Design of an amorphous solid dispersion of ibuprofen in a biocompatible polymeric matrix obtained by spray drying

Abstract

Poor aqueous solubility remains one of the main challenges in the development of effective oral dosage forms. Approximately 40% of marketed drugs and nearly 90% of drug candidates exhibit solubility limitations, compromising absorption and bioavailability. Ibuprofen, a widely used non-steroidal anti-inflammatory drug, is a paradigmatic case due to its poor water solubility. This study aimed to design an amorphous solid dispersion (ASD) as a strategy to enhance ibuprofen solubility, employing spray drying as a scalable and versatile formulation technology. Two hydrophilic polymers, polyvinylpyrrolidone K30 (PVP K30) and hydroxypropylcellulose (HPC), were selected for their stabilizing capacity in amorphous systems. A 24 factorial design was applied to evaluate the effect of inlet temperature, feed rate, solid concentration, and drug/polymer ratio.

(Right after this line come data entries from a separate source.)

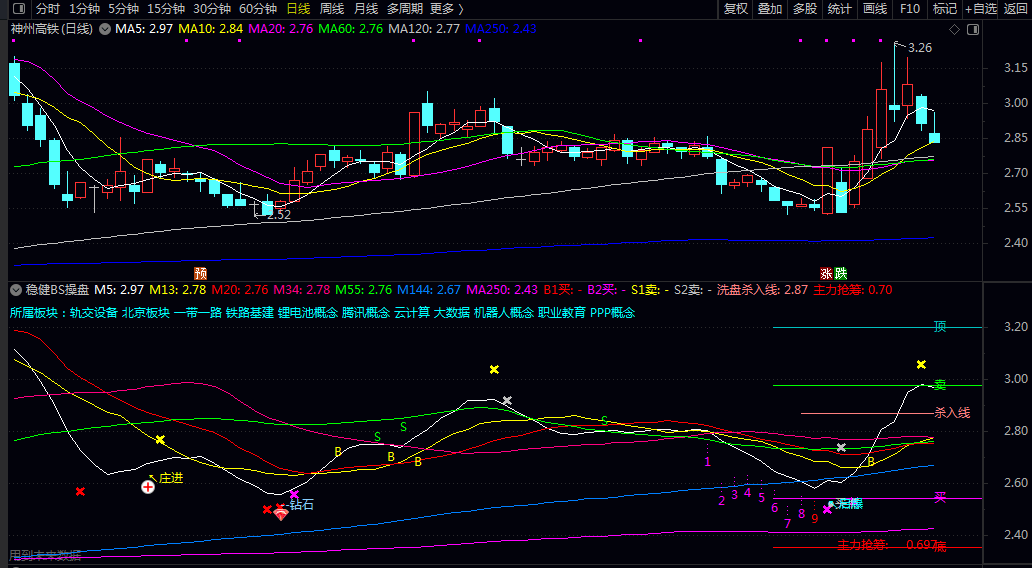Open the 画线 drawing tools
1032x568 pixels.
pyautogui.click(x=875, y=9)
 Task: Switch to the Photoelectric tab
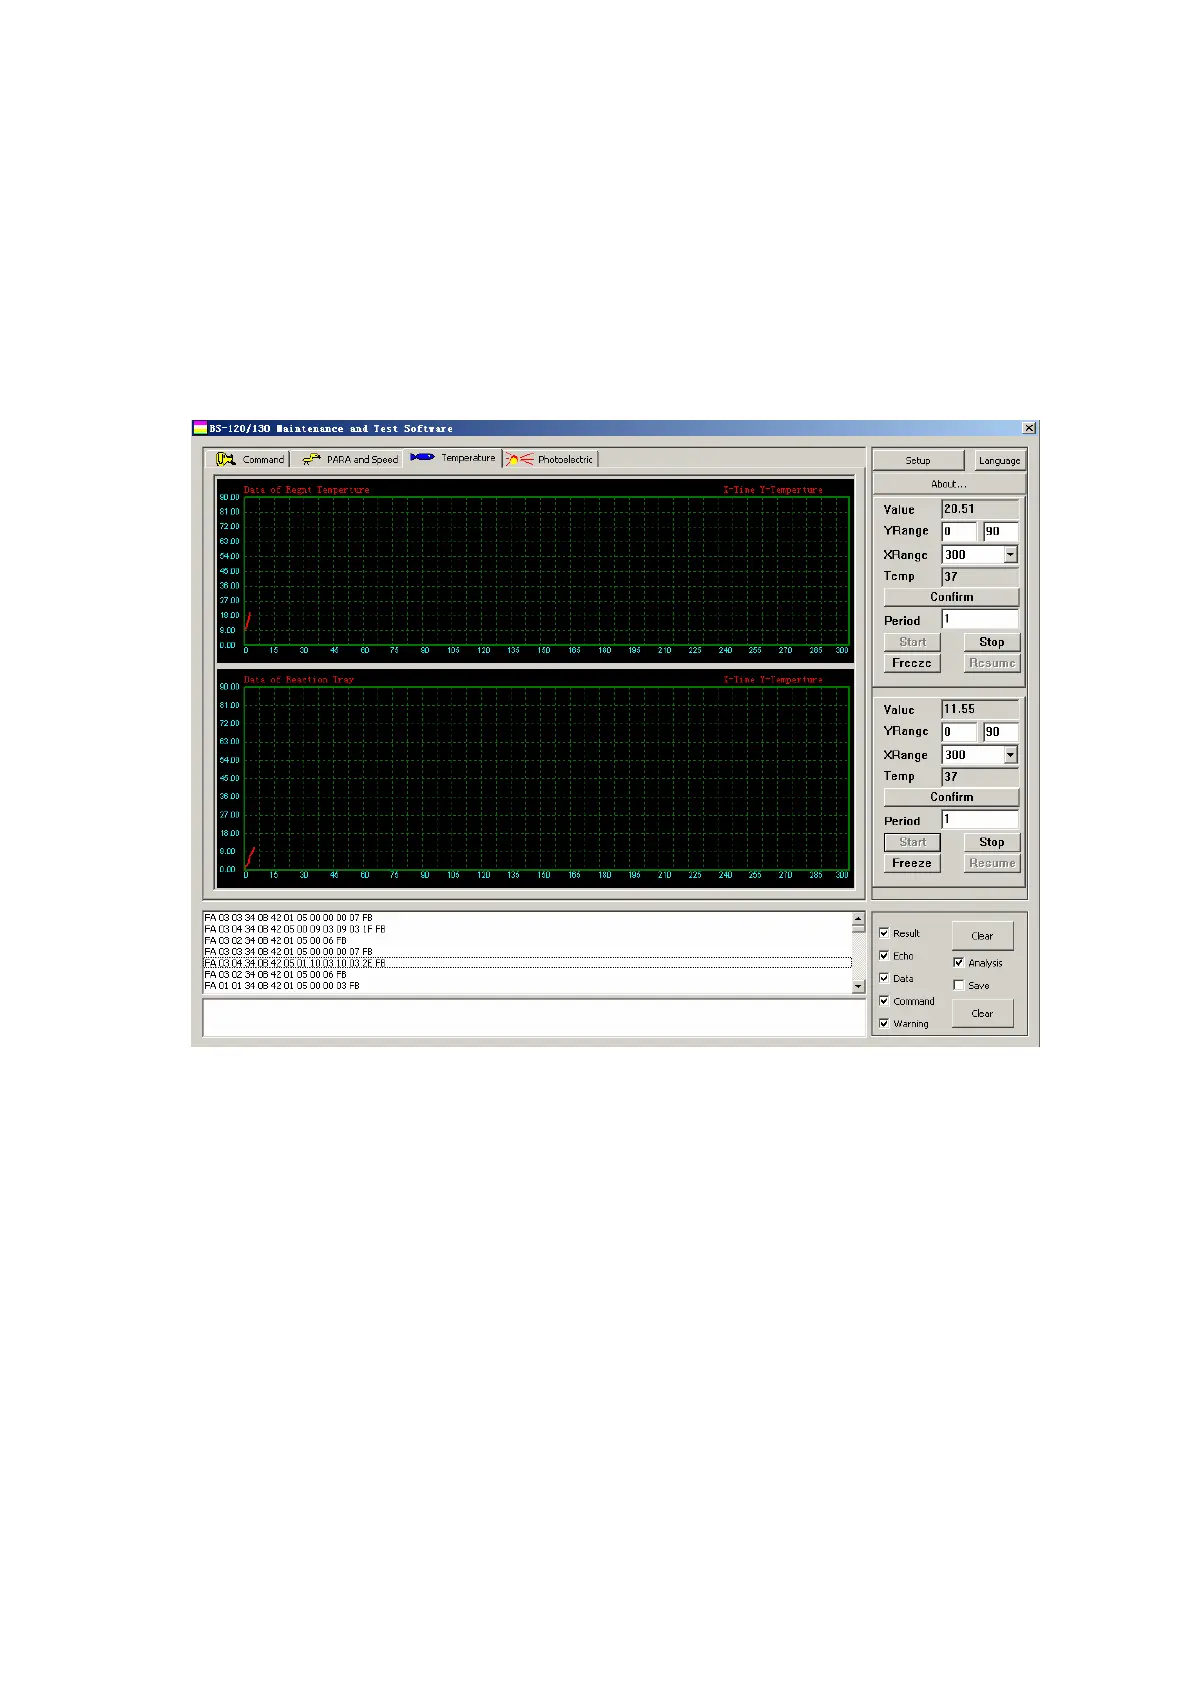564,460
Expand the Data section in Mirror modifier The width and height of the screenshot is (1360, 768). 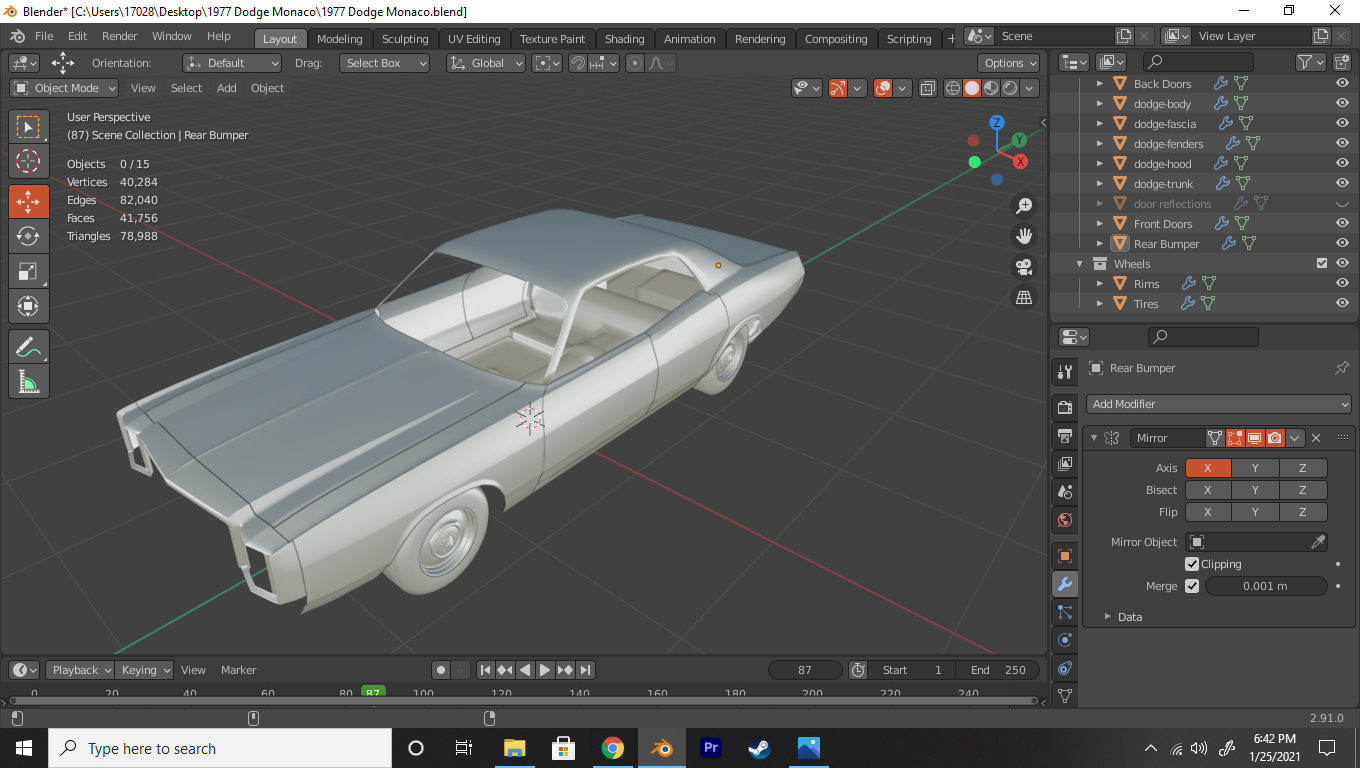(1129, 617)
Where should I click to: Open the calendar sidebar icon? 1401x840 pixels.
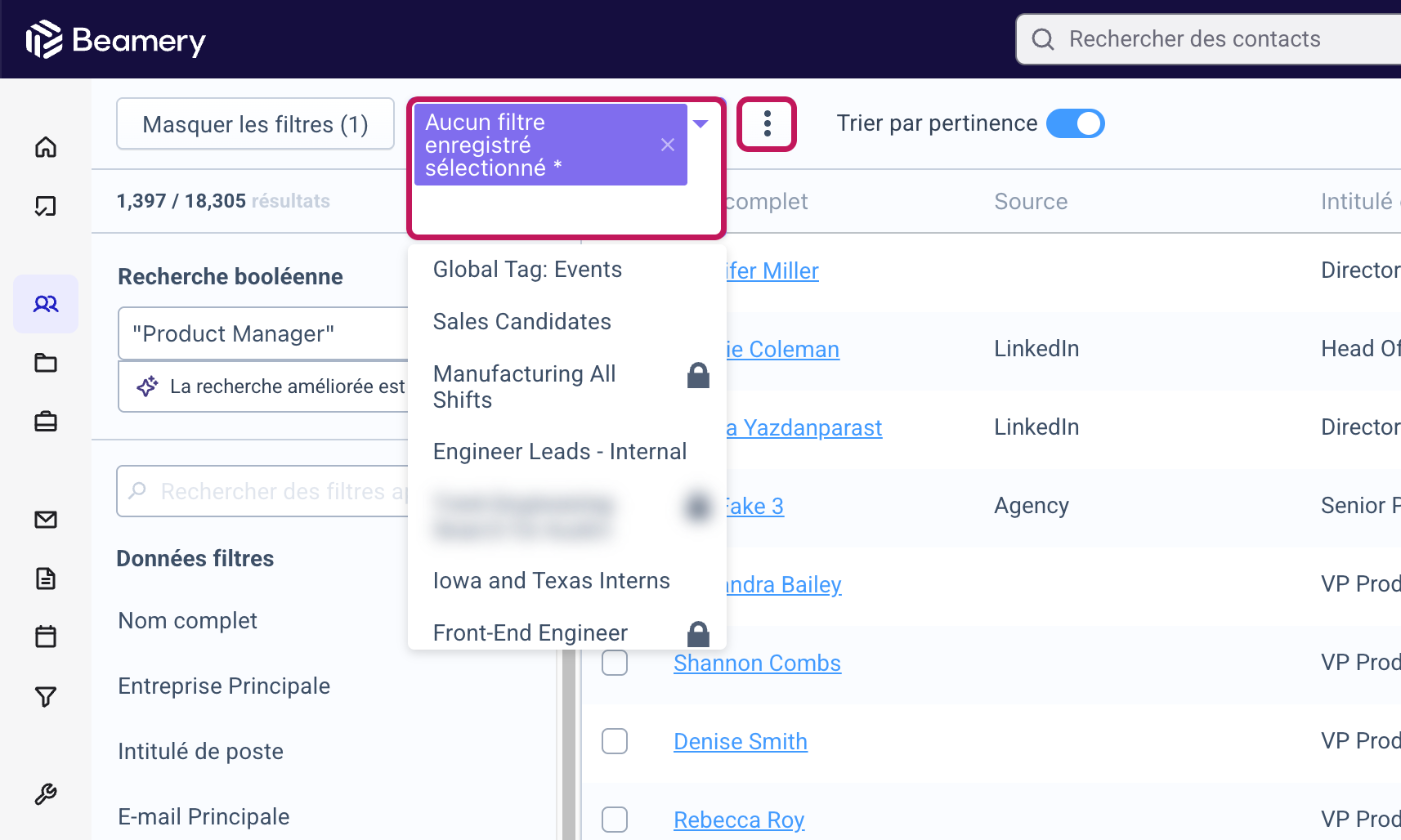pyautogui.click(x=45, y=636)
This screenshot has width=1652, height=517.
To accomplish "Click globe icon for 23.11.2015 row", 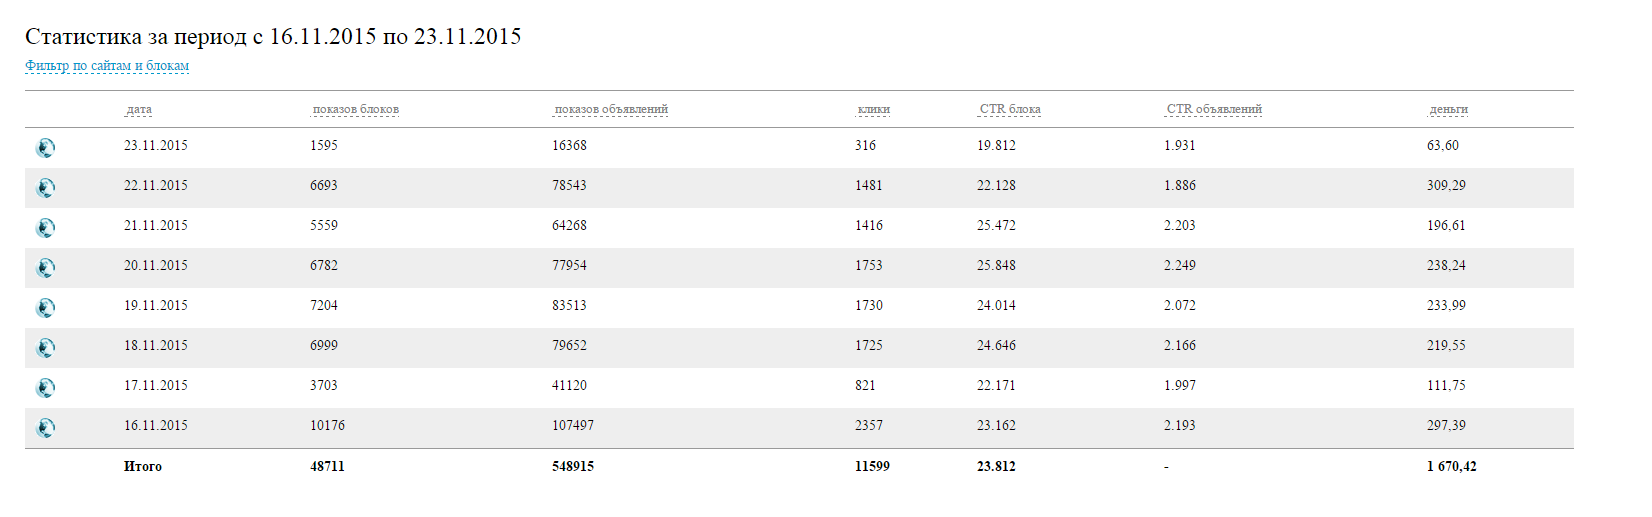I will (x=45, y=148).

The formulations were processed in a Büchi B-290 mini spray dryer. Critical quality attributes were assessed, including yield, flowability, residual moisture, and drug content. The optimized formulation was encapsulated, and dissolution studies were conducted in phosphate buffer pH 7.2, using USP apparatus II (paddle method) at 100 rpm for 4 h. Formulations with higher solid content and a 1:2 drug/polymer ratio achieved yields above 80% and good flowability, with repose angles between 30◦ and 35◦. Residual moisture remained below 4.5% across all samples. Drug content was within 90–110% of the theoretical value. The optimized ASD achieved ∼80% ibuprofen release within 4 h, significantly higher compared to ∼30% release from crystalline ibuprofen under the same conditions. Spray drying proved to be an efficient strategy to improve ibuprofen solubility and dissolution profile through the formation of ASDs with PVP K30 and HPC. The optimized formulation demonstrated potential to increase bioavailability and may be applicable to other poorly soluble drugs, representing a promising approach for the pharmaceutical industry.